Com vínculo forte à abordagem etnográfica residem as chamadas metodologias participativas, que já se mostram ousadas e alternativas por incluir ao seu nome a ideia de participação. Assumirei aqui o termo

metodologias participativas, como a categoria “guarda-chuva” para envolver a gama de definições que têm sido utilizadas e, que algumas delas, serão aqui apresentadas. Não é uma tentativa de inserção de uma nova terminologia, mesmo porque ela já existe, mas uma opção por um termo mais abrangente para os propósitos deste trabalho.

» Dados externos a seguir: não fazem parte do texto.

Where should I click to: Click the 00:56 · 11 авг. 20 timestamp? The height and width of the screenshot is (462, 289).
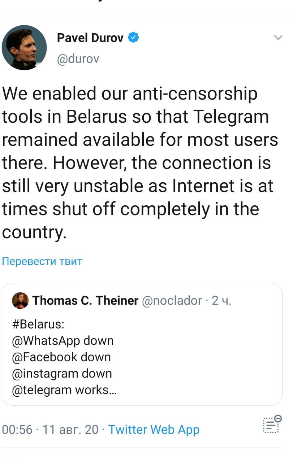50,430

Portanto, seria importante ressaltar que não existe uma unanimidade no debate sobre as chamadas metodologias participativas. Muitas diferem em sua concepção ética, epistemológica e política (BARBIER, 2002; BRANDÃO, 1999; GADGIL et al., 2000; MORIN, 2004; SILVA, 1991; THIOLLENT, 1999; 2002). Importante ainda distinguir entre metodologia e técnica (BUNCE et al., 2000; MORIN, 2004; SEIXAS, 2005; THIOLLENT, 2002).

Para Thiollent, pela pesquisa-ação, um dos enfoques participativos (2002: 19), (...) é possível pesquisar dinamicamente os problemas, decisões, ações, negociações, conflitos e tomadas de consciência que ocorrem entre os agentes durante o processo de transformação da situação (THIOLLENT, 2002, p. 19). Além de incorporarem um conjunto de abordagens e técnicas alternativas, também descrevem diferentes níveis de envolvimento local e controle sobre o processo de pesquisa (MCALLISTER; VERNOOY, 1999).

A proposta das abordagens participativas reside em transitar … da padronização centralizada à diversidade local, de um projeto pronto [blueprint] a um processo de aprendizagem. Conectado a isso, as mudanças iniciam no modo de aprendizagem. O caminho aqui é distanciar-se dos questionários extrativos e seguir em direção em novas abordagens e métodos para a avaliação participativa em que mais das atividades previamente apropriadas pelos agentes externos passam a ser realizadas pelos próprios sujeitos locais rurais ou urbanos. (CHAMBERS, 1994, p. 953, tradução nossa).

De maneira geral, as metodologias convencionais divergem das metodologias participativas (BERKES et al, 2001; CHAMBERS, 1994; SILVA, 1991; THIOLLENT, 2002; VIEIRA; BERKES; SEIXAS, 2005) nos seguintes aspectos:

Não há participação dos pesquisadores com os usuários na situação observada;

Sempre há distância entre os resultados das pesquisas e possíveis decisões e/ou ações decorrentes;

Os usuários não são atores, apenas informantes em nível de pesquisa, e executores no nível da ação;

O enfoque positivista descarta qualquer possibilidade de incorporação de outras formas de conhecimento, nos rumos das investigações propostas;

Muitas vezes atua de maneira elitista, preferindo os ricos aos pobres, evitando as condições climáticas mais hostis, descartando as condições mais precárias, para evitar envolvimentos e “desconfortos”.